(Data provided begins)
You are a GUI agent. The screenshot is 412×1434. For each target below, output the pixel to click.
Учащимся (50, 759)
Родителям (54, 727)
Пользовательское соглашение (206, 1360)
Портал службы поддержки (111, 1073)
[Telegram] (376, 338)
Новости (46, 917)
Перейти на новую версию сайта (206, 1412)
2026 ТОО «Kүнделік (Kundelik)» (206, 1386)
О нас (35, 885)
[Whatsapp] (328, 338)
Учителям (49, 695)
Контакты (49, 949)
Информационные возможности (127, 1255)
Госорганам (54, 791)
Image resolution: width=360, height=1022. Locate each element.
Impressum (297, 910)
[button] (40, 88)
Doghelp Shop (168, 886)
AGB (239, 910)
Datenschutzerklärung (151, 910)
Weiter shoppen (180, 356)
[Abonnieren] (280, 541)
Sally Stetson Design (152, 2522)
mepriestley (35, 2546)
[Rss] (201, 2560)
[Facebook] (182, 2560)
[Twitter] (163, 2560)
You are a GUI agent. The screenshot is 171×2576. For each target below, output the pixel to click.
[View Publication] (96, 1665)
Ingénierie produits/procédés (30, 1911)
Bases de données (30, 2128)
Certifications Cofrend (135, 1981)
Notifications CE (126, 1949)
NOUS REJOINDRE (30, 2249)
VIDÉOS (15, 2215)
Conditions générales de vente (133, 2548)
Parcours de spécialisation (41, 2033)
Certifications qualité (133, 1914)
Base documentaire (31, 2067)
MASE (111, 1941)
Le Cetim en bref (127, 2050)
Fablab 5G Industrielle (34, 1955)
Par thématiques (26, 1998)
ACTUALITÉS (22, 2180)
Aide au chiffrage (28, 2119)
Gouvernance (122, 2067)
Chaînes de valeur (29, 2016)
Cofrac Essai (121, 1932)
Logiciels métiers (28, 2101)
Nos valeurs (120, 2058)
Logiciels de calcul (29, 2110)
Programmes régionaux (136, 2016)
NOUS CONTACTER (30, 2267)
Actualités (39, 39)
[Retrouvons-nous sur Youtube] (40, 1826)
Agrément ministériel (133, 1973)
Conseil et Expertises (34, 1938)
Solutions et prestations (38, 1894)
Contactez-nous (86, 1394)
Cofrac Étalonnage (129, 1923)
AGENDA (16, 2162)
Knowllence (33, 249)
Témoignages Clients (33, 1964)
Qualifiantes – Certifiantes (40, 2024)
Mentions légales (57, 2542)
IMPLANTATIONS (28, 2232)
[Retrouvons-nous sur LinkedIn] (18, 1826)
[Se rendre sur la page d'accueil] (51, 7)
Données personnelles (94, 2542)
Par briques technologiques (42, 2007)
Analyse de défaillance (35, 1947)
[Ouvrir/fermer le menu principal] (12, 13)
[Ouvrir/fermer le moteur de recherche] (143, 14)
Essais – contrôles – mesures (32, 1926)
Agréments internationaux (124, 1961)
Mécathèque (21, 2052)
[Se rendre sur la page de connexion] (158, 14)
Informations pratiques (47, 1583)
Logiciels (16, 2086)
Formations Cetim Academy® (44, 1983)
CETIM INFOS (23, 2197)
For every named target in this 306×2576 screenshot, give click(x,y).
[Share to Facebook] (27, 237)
(Data provided ends)
- Your instructions:
Restate every entry word for word.

- Response:
You are a GUI agent. The screenshot is 412×1434. For each target below, output the pixel to click.
Учащимся (50, 759)
Родителям (54, 727)
Пользовательское соглашение (206, 1360)
Портал службы поддержки (111, 1073)
[Telegram] (376, 338)
Новости (46, 917)
Перейти на новую версию сайта (206, 1412)
2026 ТОО «Kүнделік (Kundelik)» (206, 1386)
О нас (35, 885)
[Whatsapp] (328, 338)
Учителям (49, 695)
Контакты (49, 949)
Информационные возможности (127, 1255)
Госорганам (54, 791)
Image resolution: width=360, height=1022. Locate each element.
Impressum (297, 910)
[button] (40, 88)
Doghelp Shop (168, 886)
AGB (239, 910)
Datenschutzerklärung (151, 910)
Weiter shoppen (180, 356)
[Abonnieren] (280, 541)
Sally Stetson Design (152, 2522)
mepriestley (35, 2546)
[Rss] (201, 2560)
[Facebook] (182, 2560)
[Twitter] (163, 2560)
You are a GUI agent. The screenshot is 171×2576. For each target below, output the pixel to click.
[View Publication] (96, 1665)
Ingénierie produits/procédés (30, 1911)
Bases de données (30, 2128)
Certifications Cofrend (135, 1981)
Notifications CE (126, 1949)
NOUS REJOINDRE (30, 2249)
VIDÉOS (15, 2215)
Conditions générales de vente (133, 2548)
Parcours de spécialisation (41, 2033)
Certifications qualité (133, 1914)
Base documentaire (31, 2067)
MASE (111, 1941)
Le Cetim en bref (127, 2050)
Fablab 5G Industrielle (34, 1955)
Par thématiques (26, 1998)
ACTUALITÉS (22, 2180)
Aide au chiffrage (28, 2119)
Gouvernance (122, 2067)
Chaînes de valeur (29, 2016)
Cofrac Essai (121, 1932)
Logiciels métiers (28, 2101)
Nos valeurs (120, 2058)
Logiciels de calcul (29, 2110)
Programmes régionaux (136, 2016)
NOUS CONTACTER (30, 2267)
Actualités (39, 39)
[Retrouvons-nous sur Youtube] (40, 1826)
Agrément ministériel (133, 1973)
Conseil et Expertises (34, 1938)
Solutions et prestations (38, 1894)
Contactez-nous (86, 1394)
Cofrac Étalonnage (129, 1923)
AGENDA (16, 2162)
Knowllence (33, 249)
Témoignages Clients (33, 1964)
Qualifiantes – Certifiantes (40, 2024)
Mentions légales (57, 2542)
IMPLANTATIONS (28, 2232)
[Retrouvons-nous sur LinkedIn] (18, 1826)
[Se rendre sur la page d'accueil] (51, 7)
Données personnelles (94, 2542)
Par briques technologiques (42, 2007)
Analyse de défaillance (35, 1947)
[Ouvrir/fermer le menu principal] (12, 13)
[Ouvrir/fermer le moteur de recherche] (143, 14)
Essais – contrôles – mesures (32, 1926)
Agréments internationaux (124, 1961)
Mécathèque (21, 2052)
[Se rendre sur la page de connexion] (158, 14)
Informations pratiques (47, 1583)
Logiciels (16, 2086)
Formations Cetim Academy® (44, 1983)
CETIM INFOS (23, 2197)
For every named target in this 306×2576 screenshot, give click(x,y).
[Share to Facebook] (27, 237)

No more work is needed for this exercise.